## THE TASK
Taking the listing below, restate word for word each line from the line with "Instruction: Click the Asset" to the line with "has width=740, height=570.", ends included, and stop there.

::: SOURCE DATA :::

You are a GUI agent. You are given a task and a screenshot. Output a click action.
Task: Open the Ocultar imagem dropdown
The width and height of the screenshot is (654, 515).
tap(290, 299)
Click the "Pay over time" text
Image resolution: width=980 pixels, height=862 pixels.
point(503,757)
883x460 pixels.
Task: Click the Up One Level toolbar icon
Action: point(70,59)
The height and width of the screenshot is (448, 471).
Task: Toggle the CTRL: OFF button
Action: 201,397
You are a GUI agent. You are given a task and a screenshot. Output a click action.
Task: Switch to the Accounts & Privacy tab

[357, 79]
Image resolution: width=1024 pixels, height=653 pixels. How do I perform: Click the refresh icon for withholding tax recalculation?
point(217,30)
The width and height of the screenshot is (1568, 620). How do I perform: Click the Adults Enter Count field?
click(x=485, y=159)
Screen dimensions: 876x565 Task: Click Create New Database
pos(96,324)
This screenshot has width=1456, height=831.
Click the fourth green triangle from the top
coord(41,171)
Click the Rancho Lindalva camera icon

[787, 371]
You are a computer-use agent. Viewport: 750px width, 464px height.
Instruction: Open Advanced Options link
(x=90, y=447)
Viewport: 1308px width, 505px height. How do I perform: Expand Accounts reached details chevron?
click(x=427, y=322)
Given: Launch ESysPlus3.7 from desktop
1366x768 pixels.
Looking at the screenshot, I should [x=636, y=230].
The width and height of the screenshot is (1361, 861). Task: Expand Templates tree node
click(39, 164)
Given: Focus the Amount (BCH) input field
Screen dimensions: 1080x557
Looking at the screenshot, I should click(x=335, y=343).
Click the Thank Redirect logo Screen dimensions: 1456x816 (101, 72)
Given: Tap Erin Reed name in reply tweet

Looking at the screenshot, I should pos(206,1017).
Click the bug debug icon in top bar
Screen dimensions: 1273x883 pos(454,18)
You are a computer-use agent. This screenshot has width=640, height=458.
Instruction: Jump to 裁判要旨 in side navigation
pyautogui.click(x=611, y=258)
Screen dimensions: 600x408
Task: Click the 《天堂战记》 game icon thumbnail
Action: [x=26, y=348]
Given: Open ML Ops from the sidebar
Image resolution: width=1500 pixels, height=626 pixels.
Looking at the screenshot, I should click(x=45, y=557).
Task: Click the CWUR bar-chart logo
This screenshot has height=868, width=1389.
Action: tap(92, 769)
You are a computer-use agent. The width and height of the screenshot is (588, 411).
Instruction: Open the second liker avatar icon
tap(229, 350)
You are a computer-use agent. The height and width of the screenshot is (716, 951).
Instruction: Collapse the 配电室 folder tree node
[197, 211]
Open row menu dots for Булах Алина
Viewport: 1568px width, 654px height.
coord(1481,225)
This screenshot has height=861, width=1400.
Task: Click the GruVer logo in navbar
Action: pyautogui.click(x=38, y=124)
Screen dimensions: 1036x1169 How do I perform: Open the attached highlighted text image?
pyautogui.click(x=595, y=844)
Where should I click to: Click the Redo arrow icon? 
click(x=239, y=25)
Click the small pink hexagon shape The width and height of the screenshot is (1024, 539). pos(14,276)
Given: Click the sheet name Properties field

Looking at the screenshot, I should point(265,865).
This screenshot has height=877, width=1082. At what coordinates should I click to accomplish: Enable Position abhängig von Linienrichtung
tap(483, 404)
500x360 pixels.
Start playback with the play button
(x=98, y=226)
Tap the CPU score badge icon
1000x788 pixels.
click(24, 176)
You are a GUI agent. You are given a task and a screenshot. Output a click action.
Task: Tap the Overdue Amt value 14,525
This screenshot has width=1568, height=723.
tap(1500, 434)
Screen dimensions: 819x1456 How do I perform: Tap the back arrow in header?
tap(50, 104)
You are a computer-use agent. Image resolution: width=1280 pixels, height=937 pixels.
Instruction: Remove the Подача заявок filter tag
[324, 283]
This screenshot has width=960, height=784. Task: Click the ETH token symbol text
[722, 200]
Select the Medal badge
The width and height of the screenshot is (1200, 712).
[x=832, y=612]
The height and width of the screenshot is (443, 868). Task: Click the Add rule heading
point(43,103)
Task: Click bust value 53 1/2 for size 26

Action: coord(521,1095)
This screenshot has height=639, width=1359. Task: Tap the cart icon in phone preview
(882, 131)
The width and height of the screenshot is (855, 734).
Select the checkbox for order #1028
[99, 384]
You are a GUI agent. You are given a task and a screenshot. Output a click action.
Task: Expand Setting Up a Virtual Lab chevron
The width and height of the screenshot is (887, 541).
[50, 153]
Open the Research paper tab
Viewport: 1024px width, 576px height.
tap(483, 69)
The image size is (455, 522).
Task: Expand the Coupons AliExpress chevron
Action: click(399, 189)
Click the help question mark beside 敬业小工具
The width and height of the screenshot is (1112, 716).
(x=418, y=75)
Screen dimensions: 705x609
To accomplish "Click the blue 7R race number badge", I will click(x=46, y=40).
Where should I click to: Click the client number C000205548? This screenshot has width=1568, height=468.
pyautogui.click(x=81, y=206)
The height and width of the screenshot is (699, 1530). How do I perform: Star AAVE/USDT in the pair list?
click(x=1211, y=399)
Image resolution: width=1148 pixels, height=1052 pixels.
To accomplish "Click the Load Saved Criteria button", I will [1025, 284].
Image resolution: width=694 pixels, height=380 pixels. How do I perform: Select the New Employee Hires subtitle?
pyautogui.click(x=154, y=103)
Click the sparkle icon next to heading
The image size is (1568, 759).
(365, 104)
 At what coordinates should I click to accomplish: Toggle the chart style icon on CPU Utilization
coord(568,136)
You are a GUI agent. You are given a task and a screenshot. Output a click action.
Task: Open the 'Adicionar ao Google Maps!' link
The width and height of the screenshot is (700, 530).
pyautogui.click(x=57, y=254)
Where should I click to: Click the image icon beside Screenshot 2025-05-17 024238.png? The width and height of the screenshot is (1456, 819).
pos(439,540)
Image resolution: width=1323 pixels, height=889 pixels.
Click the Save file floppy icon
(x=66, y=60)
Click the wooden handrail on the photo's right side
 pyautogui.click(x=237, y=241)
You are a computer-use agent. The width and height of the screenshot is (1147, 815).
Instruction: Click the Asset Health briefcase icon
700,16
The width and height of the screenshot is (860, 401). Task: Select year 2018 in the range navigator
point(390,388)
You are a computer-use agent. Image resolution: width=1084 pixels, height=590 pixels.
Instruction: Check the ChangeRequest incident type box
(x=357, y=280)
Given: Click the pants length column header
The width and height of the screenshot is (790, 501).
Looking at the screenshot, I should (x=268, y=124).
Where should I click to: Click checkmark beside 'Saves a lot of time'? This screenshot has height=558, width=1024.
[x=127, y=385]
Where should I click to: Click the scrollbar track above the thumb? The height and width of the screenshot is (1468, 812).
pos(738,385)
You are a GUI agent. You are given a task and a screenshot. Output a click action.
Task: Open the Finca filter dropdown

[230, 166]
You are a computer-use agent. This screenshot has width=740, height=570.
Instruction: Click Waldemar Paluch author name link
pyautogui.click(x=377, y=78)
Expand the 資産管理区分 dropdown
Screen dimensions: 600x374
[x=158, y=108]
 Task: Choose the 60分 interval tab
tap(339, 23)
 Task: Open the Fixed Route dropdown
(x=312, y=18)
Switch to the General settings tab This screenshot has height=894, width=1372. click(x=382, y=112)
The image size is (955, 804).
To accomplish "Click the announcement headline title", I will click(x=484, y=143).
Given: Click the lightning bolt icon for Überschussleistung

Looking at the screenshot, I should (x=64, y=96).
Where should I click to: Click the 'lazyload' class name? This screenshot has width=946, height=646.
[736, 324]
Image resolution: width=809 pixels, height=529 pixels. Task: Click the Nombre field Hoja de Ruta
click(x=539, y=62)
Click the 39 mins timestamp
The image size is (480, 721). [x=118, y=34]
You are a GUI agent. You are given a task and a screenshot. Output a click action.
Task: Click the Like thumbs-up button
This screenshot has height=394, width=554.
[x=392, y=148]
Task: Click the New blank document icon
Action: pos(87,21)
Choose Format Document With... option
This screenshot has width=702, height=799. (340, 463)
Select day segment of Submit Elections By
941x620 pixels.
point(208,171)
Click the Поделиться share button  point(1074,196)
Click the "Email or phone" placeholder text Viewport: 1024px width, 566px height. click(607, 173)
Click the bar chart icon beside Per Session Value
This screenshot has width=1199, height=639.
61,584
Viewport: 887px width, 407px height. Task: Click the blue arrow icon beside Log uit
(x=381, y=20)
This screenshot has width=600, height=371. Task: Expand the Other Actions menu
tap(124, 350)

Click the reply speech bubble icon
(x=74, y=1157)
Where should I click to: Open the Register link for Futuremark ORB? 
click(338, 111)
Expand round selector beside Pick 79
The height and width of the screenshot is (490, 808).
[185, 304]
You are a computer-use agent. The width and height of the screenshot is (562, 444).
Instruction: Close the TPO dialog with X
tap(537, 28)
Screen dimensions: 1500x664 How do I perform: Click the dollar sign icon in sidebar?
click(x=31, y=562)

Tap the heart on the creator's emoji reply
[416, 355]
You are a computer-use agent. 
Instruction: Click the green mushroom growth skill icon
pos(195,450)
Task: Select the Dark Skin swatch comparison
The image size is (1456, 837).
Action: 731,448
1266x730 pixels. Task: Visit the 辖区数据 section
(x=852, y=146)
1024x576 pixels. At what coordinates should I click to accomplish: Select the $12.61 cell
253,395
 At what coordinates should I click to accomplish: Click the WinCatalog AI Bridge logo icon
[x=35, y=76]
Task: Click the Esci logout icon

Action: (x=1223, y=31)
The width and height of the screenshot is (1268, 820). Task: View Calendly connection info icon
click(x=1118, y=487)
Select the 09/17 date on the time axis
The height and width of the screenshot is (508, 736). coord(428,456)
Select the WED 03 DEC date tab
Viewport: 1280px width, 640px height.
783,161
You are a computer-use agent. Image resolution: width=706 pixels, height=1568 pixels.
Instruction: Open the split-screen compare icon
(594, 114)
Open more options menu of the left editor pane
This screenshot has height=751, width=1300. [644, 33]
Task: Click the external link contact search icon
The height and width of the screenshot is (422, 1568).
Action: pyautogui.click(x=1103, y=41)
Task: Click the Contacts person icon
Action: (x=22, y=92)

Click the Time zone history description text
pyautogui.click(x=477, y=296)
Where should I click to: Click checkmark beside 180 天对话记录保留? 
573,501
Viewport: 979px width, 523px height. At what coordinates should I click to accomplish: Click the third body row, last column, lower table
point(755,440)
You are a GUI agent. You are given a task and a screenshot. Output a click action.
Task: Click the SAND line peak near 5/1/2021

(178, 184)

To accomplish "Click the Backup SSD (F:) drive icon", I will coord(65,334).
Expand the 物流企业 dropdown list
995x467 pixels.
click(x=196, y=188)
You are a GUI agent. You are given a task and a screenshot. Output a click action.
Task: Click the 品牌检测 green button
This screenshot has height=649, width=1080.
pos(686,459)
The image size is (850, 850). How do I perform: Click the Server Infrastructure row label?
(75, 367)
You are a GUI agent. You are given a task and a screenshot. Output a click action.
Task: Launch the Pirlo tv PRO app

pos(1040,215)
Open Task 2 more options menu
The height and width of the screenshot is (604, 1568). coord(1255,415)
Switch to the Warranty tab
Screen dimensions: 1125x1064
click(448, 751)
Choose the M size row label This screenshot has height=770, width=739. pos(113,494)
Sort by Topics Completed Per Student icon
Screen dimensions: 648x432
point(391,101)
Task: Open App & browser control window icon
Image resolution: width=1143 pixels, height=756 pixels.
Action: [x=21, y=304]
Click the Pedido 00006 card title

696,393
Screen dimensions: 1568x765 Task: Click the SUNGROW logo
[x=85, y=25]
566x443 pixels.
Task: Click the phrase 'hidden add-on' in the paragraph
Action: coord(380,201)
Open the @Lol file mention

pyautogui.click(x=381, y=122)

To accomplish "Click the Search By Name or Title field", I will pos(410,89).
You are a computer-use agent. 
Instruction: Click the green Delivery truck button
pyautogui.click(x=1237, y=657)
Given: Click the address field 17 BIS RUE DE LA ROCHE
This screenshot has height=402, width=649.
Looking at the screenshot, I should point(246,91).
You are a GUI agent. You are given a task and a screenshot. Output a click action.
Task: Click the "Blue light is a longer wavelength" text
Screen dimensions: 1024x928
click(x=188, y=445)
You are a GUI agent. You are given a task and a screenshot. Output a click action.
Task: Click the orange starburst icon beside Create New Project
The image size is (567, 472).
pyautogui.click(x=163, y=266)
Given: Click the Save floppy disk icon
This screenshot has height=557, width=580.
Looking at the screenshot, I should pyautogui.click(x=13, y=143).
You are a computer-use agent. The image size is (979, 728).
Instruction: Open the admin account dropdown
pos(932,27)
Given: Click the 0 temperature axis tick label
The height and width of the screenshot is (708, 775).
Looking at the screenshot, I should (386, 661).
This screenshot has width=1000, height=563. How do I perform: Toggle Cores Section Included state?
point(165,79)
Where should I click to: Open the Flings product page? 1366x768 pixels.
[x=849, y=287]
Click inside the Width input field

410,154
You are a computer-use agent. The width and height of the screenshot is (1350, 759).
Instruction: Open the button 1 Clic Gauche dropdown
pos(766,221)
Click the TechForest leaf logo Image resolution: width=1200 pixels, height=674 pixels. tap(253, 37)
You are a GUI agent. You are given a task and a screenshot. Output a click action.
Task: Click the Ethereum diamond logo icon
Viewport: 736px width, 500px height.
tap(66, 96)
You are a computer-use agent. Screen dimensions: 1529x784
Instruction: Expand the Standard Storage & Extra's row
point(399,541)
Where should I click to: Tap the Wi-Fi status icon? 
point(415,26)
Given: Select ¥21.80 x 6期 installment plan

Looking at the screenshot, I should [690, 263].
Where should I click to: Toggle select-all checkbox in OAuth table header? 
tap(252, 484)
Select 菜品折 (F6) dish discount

:::

## EXPECTED OUTPUT
Instruction: Click the Asset Health briefcase icon
700,16
The width and height of the screenshot is (860, 401). Task: Select year 2018 in the range navigator
point(390,388)
You are a computer-use agent. Image resolution: width=1084 pixels, height=590 pixels.
Instruction: Check the ChangeRequest incident type box
(x=357, y=280)
Given: Click the pants length column header
The width and height of the screenshot is (790, 501).
Looking at the screenshot, I should (x=268, y=124).
Where should I click to: Click checkmark beside 'Saves a lot of time'? This screenshot has height=558, width=1024.
[x=127, y=385]
Where should I click to: Click the scrollbar track above the thumb? The height and width of the screenshot is (1468, 812).
pos(738,385)
You are a GUI agent. You are given a task and a screenshot. Output a click action.
Task: Open the Finca filter dropdown

[230, 166]
You are a computer-use agent. This screenshot has width=740, height=570.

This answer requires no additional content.